_Your instructions_
Please transcribe only the lines between the one containing "Instruction: Go to Calendar in sidebar menu" and the end of the records, both ends included, exactly as written; skip every picture.

*** Material provided ***

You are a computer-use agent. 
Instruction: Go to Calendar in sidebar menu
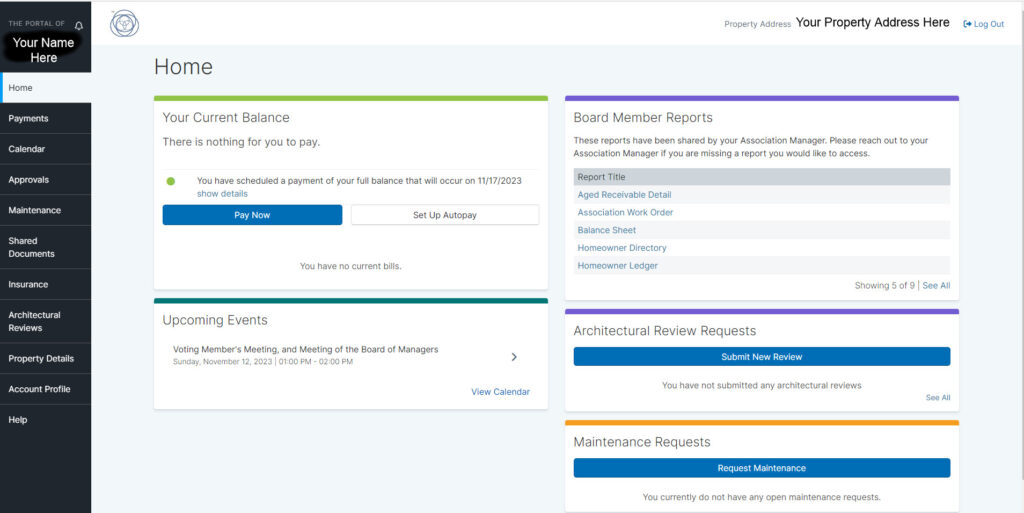(x=27, y=149)
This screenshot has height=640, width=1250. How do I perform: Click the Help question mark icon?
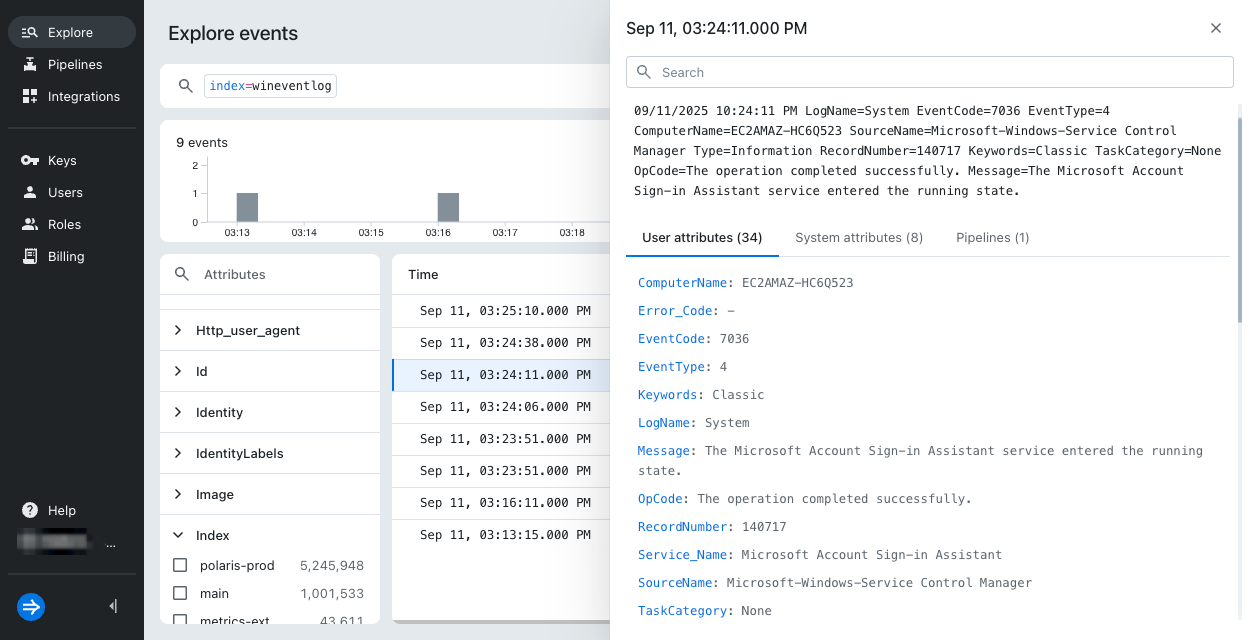pos(30,510)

*** End of Material provided ***

_Written answer_
Instruction: Go to Calendar in sidebar menu
(x=27, y=149)
This screenshot has height=640, width=1250. How do I perform: Click the Help question mark icon?
pos(30,510)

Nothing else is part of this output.